Large-scale benchmarking (10,000 GPU hours) has revealed key design principles for ideal TGNNs (Yang et al., 2024):

The most-recent neighbor sampler and attention aggregator outperform uniform sampling and MLP-Mixer on most datasets.
Node memory modules should be chosen according to the temporal repetition pattern: RNN/GRU for sessional (short-term), static embedding-table for periodic (long-term) datasets.
Shallow architectures with memory (1-2 layers, k ≈ 10 neighbors) saturate link prediction performance, making deeper/wider models inefficient.
Non-learnable (cosine-based) time encoding is preferred for stability.
Interplay among sampling, aggregation, and memory modules benefits from modular plug-and-play frameworks, allowing flexible adaptation to different temporal data regimes.

Transforming TGNNs into efficient autoregressive sequence models using transformers (TF-TGN) provides direct scalability to billion-edge graphs, with engineered kernels and parallel sampling, achieving training speedups of 2.20× to over 10×, and accuracy on par or exceeding baseline TGNNs (Huang et al., 2024).

7. Applications, Advanced Methods, and Future Directions

TGNNs have achieved state-of-the-art in domains such as session-based recommendation (TempGNN) (Oh et al., 2023), irregular time series forecasting (TGNN4I) with time-continuous latent states and ODE dynamics (Oskarsson et al., 2023), and rapid adaptation to evolving topologies via temporal graph rewiring with expander propagation (TGR), alleviating under-reaching, over-squashing, and memory staleness (Petrović et al., 2024).

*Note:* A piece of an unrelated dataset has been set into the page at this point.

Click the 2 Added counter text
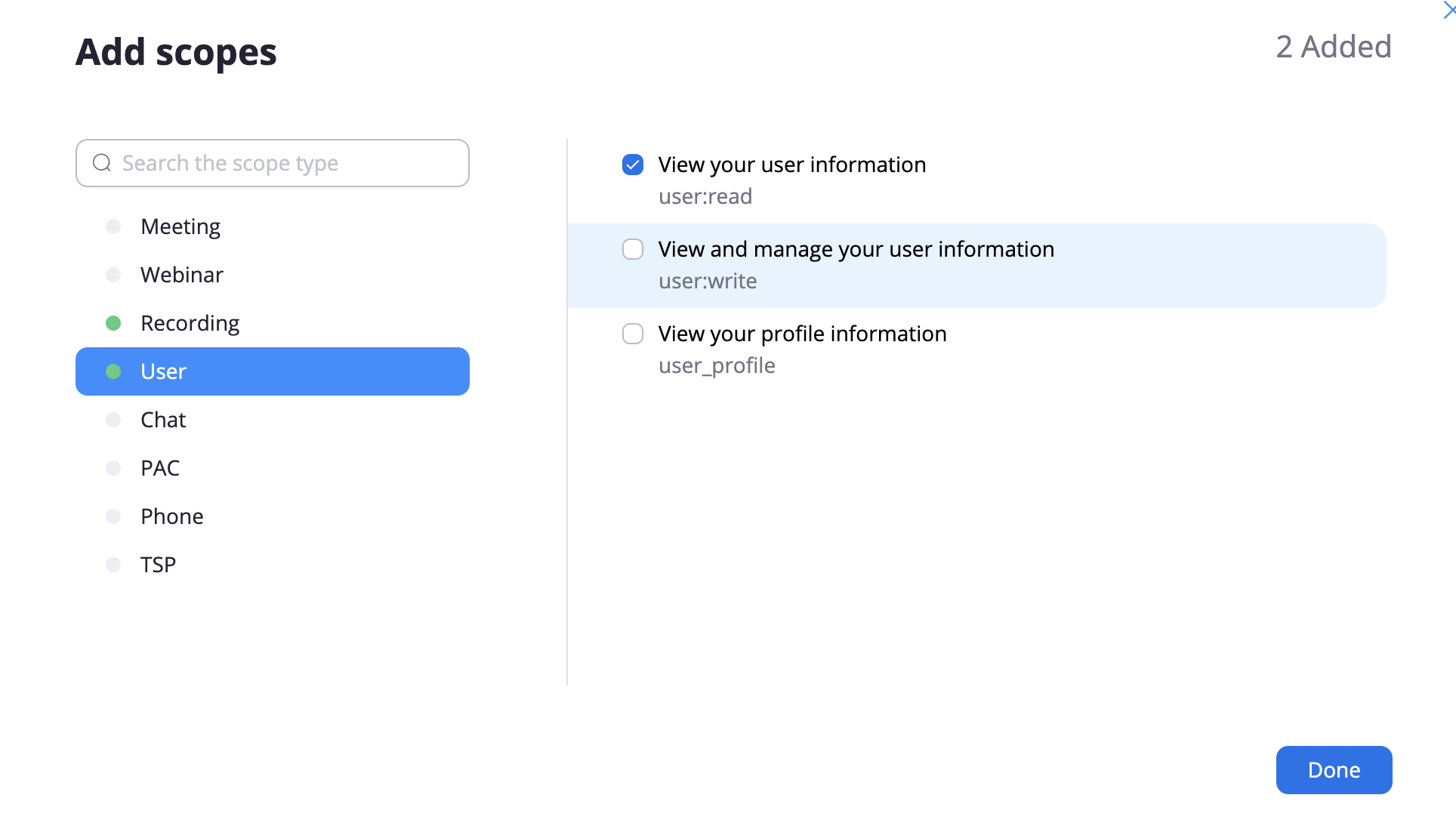This screenshot has height=835, width=1456. tap(1333, 47)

Challenges remain in generalizing TGNNs to handle heterogeneous graphs, continuous feature encoding, robust transfer across highly dissimilar domains, meta-learning adaptation for target scarcity, principled similarity metrics for temporal graph transfer, scalable explainers for group and class-level predictions, and more expressive adversarial and denoising frameworks. The growing diversity of TGNN architectures opens the door to dynamic graph learning systems that are expressively powerful, interpretable, robust, and scalable across a wide spectrum of temporal data regimes.